The Paulson Committee's widely-criticized "interim report" needs to go back to the drawing board, not just to address the weaknesses we detailed in December, but also because new data is confirming that the Committee's fundamental premise was wrong. The Committee had argued that a massive rollback of investor protections was required to address a flagging market for foreign IPOs on United States exchanges, something the Committee blamed on Sarbanes-Oxley and other fraud prevention measures.

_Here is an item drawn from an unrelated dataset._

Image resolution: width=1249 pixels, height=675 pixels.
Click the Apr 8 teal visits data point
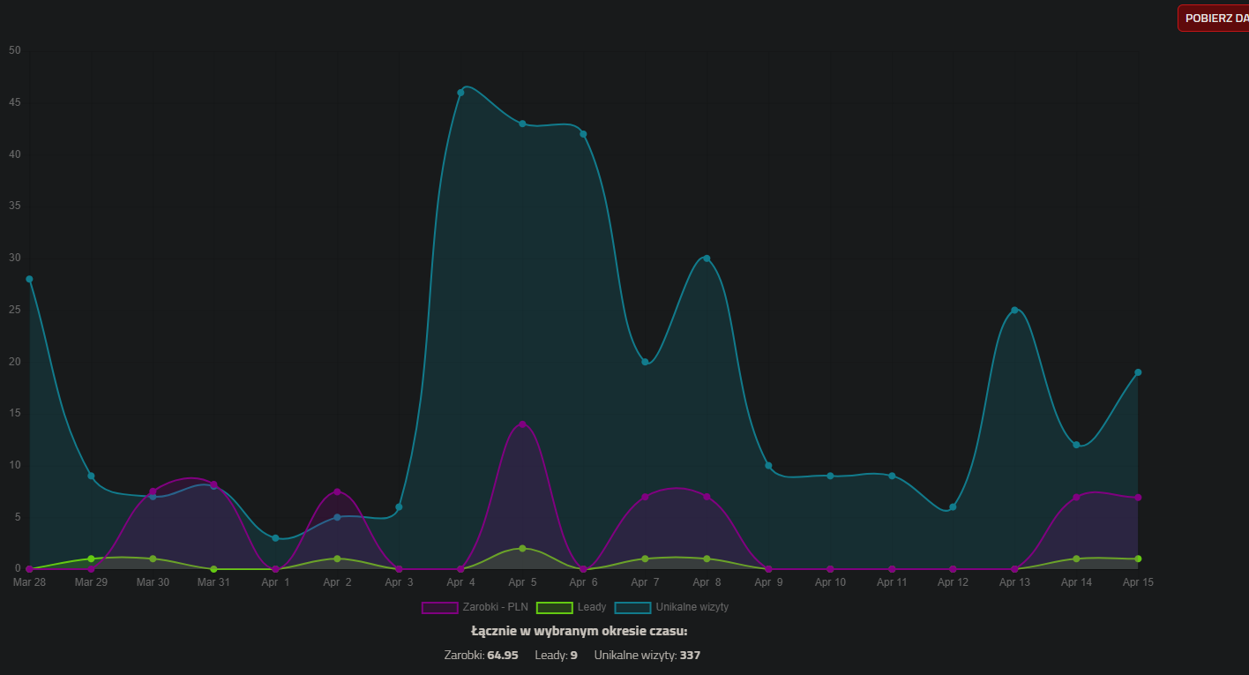click(707, 259)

However, it turns out that the foreign IPO market is actually robust. As the Wall Street Journal recently reported, a Thomson Financial study found “little evidence of foreign companies shying away from U.S. exchanges since the adoption of Sarbanes-Oxley” and concluded that "foreign IPO activity in the U.S. looks very healthy indeed." According to the study, the $10.6 billion raised in foreign company offerings represented 26% of 2006 IPO volume, the highest level since 1994. Moreover, in 2006, foreign IPOs accounted for 16% of 2006 IPOs on U.S. exchanges, the highest proportion in the 20-year period studied.
Foreign IPOs are also off to a strong start in 2007. Already, four foreign firms have completed substantial IPOs here (in excess of $100 million each): China's JA Solar Holdings (JASO) and 3SBio (SSRX) and Israel's Cellcom Israel (CEL) and Mellanox Technologies (MLNX).
The anti-investor cabal will have to come up with a new argument, because their latest justification for attacking investor protections just doesn't hold water.